Initially, autophagy was thought to be a cellular response to stress, but Ohsumi’s work has shown that the system operates continuously at basal levels. As pointed out earlier, unlike the ubiquitin-proteasome protein-degrading process, which preferentially degrades only short-lived proteins, autophagy removes long-lived proteins and is the only process capable of destroying whole organelles, such as mitochondria, preoxisomes and endoplasmic reticulum. Moreover, autophagy participates in a variety of physiological processes, such as cell differentiation (which gives rise to the different types of cells that constitute the human body) and embryogenesis, that require the disposal of large amounts of cytoplasmic material. Autophagy also has a cytoprotective function: by rapidly responding to various kinds of stress, it provides the cellular machinery the capacity to counteract cell injury and many diseases associated with ageing (Figure 5). By capturing invading viruses and bacteria (a phenomenon called xenophagy), autophagy is essential for activating immune responses to infectious diseases.

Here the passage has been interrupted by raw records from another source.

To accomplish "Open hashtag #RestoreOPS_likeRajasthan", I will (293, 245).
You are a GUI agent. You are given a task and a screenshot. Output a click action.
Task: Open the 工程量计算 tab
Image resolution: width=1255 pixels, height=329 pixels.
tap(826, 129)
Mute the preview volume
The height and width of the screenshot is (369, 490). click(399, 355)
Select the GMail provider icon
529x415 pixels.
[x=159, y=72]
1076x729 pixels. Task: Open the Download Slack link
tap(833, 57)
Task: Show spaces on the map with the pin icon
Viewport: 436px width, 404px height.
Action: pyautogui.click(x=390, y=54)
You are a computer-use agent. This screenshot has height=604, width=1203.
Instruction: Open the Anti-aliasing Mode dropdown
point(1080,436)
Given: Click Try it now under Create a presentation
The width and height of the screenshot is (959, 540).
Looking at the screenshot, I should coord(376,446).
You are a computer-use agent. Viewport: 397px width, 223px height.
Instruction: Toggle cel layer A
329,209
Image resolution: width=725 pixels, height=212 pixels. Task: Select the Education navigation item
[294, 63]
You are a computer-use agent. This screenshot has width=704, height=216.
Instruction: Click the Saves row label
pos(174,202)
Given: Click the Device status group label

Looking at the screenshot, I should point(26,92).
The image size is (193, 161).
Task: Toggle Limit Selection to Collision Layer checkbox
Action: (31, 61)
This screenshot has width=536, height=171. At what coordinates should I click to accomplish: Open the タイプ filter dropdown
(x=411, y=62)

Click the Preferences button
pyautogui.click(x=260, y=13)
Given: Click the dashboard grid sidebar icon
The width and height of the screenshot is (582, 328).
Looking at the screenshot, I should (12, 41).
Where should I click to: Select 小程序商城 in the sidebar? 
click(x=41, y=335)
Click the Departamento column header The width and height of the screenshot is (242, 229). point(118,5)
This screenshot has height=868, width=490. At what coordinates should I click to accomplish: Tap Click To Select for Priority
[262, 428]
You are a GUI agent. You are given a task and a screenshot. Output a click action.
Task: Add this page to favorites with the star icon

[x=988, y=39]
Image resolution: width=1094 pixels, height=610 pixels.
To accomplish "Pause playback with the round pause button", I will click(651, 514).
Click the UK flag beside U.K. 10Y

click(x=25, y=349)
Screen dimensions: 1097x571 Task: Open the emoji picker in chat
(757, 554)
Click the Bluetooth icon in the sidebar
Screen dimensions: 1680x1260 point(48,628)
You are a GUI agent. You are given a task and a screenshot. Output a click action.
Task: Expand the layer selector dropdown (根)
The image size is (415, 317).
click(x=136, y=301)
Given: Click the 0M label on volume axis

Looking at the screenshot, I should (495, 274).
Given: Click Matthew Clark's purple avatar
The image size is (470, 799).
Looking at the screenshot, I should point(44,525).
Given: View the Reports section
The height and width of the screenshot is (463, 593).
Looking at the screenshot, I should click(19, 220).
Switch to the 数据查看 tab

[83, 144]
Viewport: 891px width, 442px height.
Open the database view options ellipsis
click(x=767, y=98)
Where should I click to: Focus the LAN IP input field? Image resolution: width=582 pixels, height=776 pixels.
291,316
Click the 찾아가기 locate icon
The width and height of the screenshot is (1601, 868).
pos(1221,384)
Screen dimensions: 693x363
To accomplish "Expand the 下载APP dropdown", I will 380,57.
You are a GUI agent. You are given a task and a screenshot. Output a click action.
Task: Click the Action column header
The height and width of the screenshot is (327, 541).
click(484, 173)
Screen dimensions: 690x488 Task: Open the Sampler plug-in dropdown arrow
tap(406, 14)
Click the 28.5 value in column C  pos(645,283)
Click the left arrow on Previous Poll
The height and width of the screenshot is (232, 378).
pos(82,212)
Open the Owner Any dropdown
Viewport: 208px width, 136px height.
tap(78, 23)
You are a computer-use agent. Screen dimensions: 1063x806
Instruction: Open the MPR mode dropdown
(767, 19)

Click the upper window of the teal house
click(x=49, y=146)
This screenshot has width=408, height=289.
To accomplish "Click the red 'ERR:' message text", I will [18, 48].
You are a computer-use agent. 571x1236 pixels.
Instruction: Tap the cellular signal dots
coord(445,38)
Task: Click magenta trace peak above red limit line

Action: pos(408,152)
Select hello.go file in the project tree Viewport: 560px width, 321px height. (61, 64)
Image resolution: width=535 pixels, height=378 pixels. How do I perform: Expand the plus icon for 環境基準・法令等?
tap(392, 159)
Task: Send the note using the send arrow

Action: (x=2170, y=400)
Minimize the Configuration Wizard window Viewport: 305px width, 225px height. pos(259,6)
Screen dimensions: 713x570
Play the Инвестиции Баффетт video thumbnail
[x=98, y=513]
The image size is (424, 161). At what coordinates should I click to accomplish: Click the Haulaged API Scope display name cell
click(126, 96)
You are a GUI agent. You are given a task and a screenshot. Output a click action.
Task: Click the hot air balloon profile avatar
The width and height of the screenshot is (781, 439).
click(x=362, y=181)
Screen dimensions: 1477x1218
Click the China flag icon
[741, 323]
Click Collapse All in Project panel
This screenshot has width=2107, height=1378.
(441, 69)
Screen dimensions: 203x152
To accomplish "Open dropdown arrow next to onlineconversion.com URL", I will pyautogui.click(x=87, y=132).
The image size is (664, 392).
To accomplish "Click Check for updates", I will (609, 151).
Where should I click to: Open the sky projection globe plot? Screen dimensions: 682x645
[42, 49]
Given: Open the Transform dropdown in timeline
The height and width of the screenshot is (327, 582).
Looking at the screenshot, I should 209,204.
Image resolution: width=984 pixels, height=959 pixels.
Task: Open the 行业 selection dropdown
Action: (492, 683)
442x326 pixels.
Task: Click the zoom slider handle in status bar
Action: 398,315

Conversely, defects in autophagy are associated with many human diseases. Failure of autophagy is associated with ageing and many diseases of old age, neurodegenerative disorders such as Alzheimer’s disease, epilepsy and motor disorders and also type 2 diabetes. While a properly functioning autophagy machinery can prevent cancer, by degrading cancerous cells, too much autophagy may have undesirable effects. For example, a high degree of autophagy can promote the growth of tumour cells and resistance to cancer drugs. Thanks to Ohsumi’s findings, it is now possible to study exactly how the mechanism works in each case, and this constitutes an entirely new research area.

Thus, Ohsumi’s discoveries have been instrumental in revealing the mechanism and significance of a fundamental physiological process, and this gives rise to the hope that this knowledge will lead to the development of new strategies for the treatment of many human diseases. Indeed, already many clinical trials of strategies exploiting autophagy to treat cancer are under way.